There are some advanced NFS settings in v5 that might be worth a look, (NFS.) MaxConnPetIP, MaxQueueDepth (defaults to 4G), lo water mark too but already quite agressive at 25%. Check storage LAN latency, default send buffer is 256KB.

mrnick1234567 · ‎03-01-2012

HI Varjen,

Not exactly sure your problem is the same as the one I started this thread about

On your CentOS VM, install ioping and run

ioping -c 1000 /tmp

or write to some other directory on the virtual host's disk.

If it's the same issue, you should see ioping hang for 4-5 seconds every once in a while. I see it every minute or so.

I've tested with ESXi5 and don't have the issue, I only get it with 4.1, which makes me think your problem might be something different.

Incidentally I got on to VMware Support a month or so ago, and they haven't had any ideas either about this.

Nick

Varjen · ‎03-01-2012

I think it might be similar anyway.

The problem is not restricted to filetransfers but occurs when i try to format discs or do other IO heavy tasks.
But yes, i see now that there might be a difference to the problems.
My problems start about 10-15 seconds into heavy IO and continue as long as the task is running...

Yours seem to be more reoccuring?

I have been in touch with support too and got nothing from them.

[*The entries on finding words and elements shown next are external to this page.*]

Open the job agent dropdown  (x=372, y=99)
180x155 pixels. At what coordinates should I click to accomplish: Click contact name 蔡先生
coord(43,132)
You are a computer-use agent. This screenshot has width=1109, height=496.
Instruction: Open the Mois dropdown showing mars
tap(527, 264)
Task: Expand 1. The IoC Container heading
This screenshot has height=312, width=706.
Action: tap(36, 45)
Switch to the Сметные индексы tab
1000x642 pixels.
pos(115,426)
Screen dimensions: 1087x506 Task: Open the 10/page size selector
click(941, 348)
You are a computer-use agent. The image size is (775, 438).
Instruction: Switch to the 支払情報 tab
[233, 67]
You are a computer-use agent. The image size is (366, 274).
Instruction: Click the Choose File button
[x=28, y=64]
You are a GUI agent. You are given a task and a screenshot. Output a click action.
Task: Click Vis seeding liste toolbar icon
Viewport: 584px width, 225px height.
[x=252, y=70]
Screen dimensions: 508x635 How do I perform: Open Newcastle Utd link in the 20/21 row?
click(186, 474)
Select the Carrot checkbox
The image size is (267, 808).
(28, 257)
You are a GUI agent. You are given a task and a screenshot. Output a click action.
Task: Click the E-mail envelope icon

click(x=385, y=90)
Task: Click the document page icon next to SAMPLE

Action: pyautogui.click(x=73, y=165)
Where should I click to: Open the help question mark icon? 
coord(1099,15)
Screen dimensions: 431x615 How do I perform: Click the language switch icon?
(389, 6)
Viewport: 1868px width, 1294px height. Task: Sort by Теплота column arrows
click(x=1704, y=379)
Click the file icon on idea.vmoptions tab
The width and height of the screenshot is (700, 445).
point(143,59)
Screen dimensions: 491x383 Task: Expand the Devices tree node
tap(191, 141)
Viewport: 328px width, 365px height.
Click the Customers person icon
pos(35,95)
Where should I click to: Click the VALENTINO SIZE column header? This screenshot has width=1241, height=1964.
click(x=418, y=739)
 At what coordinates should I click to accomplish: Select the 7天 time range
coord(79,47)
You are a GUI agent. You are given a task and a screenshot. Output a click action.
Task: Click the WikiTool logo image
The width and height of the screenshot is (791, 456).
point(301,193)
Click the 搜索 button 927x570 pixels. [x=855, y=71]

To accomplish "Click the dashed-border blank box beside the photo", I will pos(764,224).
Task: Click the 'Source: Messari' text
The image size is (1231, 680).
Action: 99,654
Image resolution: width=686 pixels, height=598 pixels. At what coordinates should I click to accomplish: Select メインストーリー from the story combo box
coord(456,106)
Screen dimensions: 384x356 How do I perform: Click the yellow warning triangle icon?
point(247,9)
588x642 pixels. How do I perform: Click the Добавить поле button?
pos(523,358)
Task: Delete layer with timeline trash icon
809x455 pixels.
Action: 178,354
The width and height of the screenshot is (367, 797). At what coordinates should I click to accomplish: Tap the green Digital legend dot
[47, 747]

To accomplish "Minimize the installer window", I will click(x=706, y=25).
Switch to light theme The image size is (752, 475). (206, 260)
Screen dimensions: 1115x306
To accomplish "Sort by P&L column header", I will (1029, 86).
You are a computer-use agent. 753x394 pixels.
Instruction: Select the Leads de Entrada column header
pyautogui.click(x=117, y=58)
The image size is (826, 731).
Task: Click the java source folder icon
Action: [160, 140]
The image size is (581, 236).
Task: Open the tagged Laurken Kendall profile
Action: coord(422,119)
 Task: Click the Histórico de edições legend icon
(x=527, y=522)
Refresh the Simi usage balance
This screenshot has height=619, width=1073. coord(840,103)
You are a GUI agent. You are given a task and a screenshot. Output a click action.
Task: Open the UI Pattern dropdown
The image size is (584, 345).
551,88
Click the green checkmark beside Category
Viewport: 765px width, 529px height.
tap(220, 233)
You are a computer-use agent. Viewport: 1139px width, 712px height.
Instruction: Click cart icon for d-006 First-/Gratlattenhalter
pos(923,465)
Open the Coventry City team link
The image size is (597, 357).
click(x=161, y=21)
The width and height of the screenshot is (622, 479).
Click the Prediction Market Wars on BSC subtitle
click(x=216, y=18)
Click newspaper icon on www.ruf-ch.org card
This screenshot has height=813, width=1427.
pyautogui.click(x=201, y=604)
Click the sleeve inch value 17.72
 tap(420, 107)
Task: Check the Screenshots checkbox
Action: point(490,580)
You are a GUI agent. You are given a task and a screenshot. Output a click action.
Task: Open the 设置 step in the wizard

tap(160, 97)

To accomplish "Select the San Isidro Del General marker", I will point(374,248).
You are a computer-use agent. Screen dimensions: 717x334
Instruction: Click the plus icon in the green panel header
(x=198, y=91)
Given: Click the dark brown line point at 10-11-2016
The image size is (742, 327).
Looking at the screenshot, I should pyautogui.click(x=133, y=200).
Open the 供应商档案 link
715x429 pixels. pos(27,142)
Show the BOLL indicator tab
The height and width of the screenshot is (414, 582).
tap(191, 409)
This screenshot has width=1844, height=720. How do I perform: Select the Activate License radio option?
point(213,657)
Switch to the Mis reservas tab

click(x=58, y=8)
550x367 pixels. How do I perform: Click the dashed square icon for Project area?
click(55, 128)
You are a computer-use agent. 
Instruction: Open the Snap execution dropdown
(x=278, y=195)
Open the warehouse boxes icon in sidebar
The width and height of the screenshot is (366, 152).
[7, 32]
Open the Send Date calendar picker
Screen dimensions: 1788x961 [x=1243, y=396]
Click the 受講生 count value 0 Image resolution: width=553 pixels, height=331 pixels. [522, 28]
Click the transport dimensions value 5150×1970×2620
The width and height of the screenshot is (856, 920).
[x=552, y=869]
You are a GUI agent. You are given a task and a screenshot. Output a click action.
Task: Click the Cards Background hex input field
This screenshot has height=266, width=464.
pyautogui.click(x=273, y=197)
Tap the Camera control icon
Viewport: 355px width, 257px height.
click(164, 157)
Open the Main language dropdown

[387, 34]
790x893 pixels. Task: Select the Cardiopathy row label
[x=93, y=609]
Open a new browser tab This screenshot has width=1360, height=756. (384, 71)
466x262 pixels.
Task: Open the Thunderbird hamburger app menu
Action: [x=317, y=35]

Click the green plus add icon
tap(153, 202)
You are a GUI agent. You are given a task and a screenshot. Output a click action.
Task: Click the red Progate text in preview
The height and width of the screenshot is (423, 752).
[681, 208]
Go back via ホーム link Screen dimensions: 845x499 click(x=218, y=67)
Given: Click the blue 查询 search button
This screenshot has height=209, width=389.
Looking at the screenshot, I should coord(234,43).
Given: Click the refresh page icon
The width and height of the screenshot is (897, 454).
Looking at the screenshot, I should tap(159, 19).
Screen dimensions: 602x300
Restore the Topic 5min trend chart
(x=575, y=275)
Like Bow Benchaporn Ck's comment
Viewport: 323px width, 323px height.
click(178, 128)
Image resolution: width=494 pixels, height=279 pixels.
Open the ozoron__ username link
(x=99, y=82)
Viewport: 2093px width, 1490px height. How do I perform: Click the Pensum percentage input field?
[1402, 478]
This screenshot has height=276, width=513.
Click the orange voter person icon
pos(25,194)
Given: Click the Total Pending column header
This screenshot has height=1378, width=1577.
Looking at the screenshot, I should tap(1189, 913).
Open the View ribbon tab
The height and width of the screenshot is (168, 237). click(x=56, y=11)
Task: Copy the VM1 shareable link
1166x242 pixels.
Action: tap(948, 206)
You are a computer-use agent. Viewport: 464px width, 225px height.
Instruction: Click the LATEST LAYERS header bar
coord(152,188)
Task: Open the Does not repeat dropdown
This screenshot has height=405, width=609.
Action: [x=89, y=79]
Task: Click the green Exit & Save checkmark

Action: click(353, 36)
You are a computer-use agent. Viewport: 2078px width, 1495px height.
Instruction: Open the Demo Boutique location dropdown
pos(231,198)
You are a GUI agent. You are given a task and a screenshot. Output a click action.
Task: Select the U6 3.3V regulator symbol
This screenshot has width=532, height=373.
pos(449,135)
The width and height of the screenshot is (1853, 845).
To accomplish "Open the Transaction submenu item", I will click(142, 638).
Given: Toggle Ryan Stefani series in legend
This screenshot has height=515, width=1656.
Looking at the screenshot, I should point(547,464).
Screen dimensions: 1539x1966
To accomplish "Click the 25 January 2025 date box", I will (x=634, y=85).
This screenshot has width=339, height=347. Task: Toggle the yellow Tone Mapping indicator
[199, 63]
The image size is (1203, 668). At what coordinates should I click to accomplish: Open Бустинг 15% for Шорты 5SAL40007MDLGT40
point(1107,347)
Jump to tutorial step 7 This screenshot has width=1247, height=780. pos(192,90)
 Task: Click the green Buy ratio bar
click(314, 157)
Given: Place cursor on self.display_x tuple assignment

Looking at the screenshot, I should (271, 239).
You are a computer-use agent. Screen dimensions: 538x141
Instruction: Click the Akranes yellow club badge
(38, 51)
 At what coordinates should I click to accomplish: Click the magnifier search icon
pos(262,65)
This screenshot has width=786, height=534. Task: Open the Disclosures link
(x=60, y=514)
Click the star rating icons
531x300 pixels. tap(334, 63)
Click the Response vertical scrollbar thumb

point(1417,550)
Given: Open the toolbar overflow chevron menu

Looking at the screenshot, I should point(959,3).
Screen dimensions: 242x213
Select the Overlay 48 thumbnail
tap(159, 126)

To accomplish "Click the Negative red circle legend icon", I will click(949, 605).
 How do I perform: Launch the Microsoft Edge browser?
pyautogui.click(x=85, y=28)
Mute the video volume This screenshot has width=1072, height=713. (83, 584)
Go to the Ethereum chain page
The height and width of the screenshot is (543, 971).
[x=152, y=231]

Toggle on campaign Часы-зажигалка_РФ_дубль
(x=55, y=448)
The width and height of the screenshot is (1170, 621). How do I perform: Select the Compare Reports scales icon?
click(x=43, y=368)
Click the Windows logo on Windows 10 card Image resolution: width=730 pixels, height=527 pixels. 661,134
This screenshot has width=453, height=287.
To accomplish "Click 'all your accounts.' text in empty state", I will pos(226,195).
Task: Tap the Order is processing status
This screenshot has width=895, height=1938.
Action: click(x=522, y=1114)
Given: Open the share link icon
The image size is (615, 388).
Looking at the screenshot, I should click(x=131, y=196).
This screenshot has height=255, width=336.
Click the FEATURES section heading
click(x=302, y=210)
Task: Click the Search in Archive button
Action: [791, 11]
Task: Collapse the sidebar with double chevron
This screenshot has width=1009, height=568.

Sorry if i hijacked your thread!

=T=

mrnick1234567 · ‎03-01-2012

That's OK. It would be good for you to try the ioping test.

If you don't get the issue then it is probably a different latency issue, and it would be good if you could start a new thread about it.

This is specific problem with regards to the storage network 'hanging', rather than high latency is general.

Cheers

Nick

Varjen · ‎03-01-2012

Jimbo, i have to say i think i might love you now.

I maxed out NFS.maxconn and send/recieve buffer and it works like a charm, i did get a little higher latency than baseline but totally acceptable.

=T=

Varjen · ‎03-01-2012

Hello again.

I reread your thread a couple of thoughts struck me...

Have you tried the other scsi controllers for your VM's?

Have you looked at the real size of your virtual discs? VM images stored on NFS datastores are always in thin mode as far as i can tell and thats not optimal. I dont know if any of these thoughts help anything...

mrnick1234567 · ‎03-01-2012

Thanks for the ideas. Yes we have tried the different controllers and no luck.

I dont think think the size of the disks is the problem here as we don't see the issue with Windows guests over NFS.

Cheers

Nick

cncs · ‎03-26-2012

I have been seeing the exact same issue since sometime last year, on the same version of ESXi.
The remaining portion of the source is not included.